MATERIAL FOR THE TASK
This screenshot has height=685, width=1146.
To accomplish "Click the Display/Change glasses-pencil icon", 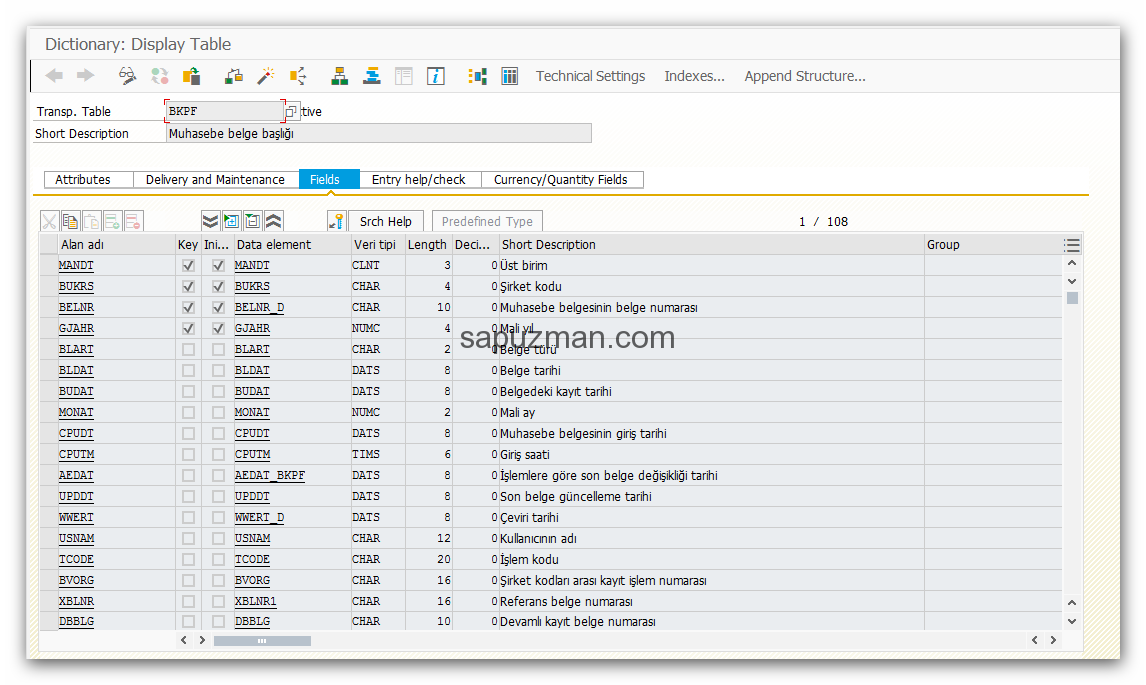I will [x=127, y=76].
--
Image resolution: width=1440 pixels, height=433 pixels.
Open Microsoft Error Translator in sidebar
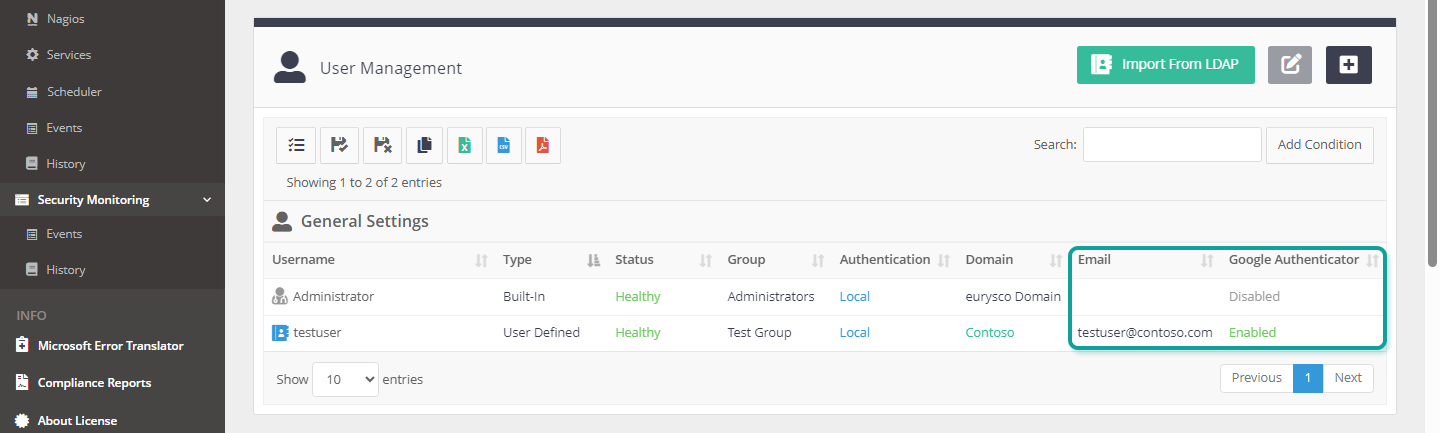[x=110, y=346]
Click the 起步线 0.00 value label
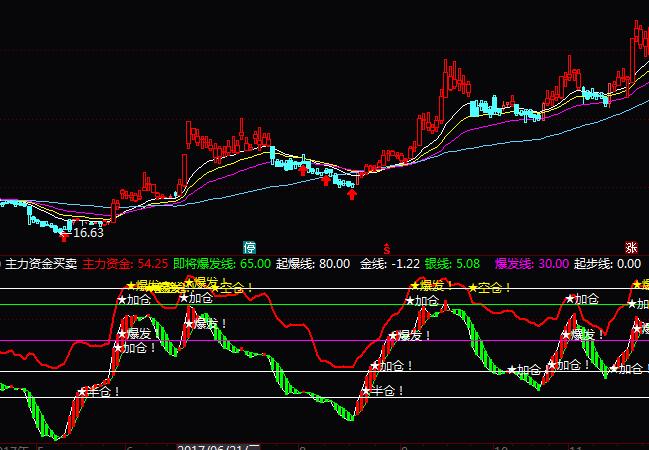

INSTRUCTIONS TO FOLLOW
Show all lines above that contain "width".

ANSWER FOR THE TASK
This screenshot has height=685, width=1146.
Image resolution: width=1440 pixels, height=433 pixels.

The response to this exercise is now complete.